Pagina 3 | Acerbi si racconta, dalla malattia alla Nazionale: "Gattuso se non mi vuole non è un problema. Spalletti..."
L'alcol e la malattia
Acerbi ha parlato anche di un periodo complicato della sua vita, segnato dall’alcol e dal desiderio di mollare il calcio: “Non ero un alcolizzato. Mi piaceva divertirmi e il calcio passava in secondo piano. Avevo deciso di smettere due volte di giocare. Non ero depresso, volevo smettere. Non ci stavo più dentro, non riuscivo più a dare quello che potevo dare. Facevo serata con tanti giovani.
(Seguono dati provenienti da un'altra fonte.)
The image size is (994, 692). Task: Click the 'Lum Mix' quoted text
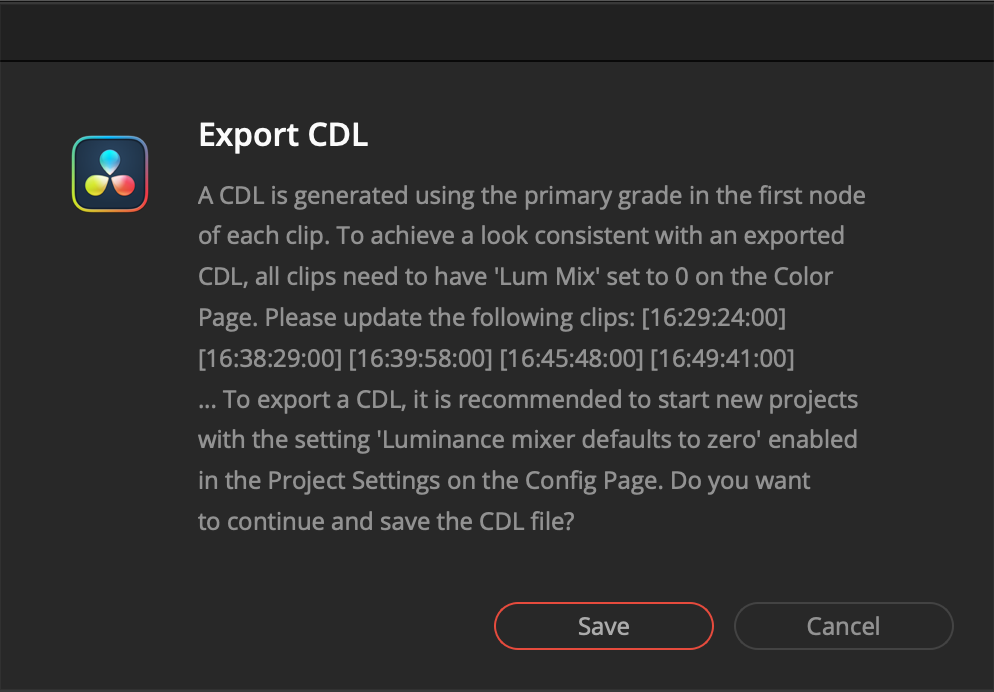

Poi il calcio ci andavo perché dovevo, per scacciare i pensieri”. Il momento più duro è arrivato con la malattia, che lo ha costretto a un percorso difficile: “Prima della seconda malattia, era questo periodo. L’ho presa abbastanza male, la prima volta. Non avevo sintomi, ma esami del sangue con valori sballati. Al San Raffaele mi hanno rassicurato, mi hanno tolto un testicolo e mi ha dett che in 4 settimane sarei tornato in campo. E poi la recidiva, dopo qualche mese. Facevo l’antidoping. Da lì non me lo aspettavo, iniziai le chemio il 7 gennaio fino al 14 marzo. Tutto è venuto dopo la fine del campionato”. Ma proprio da quella esperienza è nato un cambiamento radicale: “Finito il campionato vado in vacanza, da lì senza un perché mi sveglio e decido di togliere i superalcolici. Avevo voglia di allenarmi, non sembravo più io. Nel giro di tre settimane non l’ho più toccato”.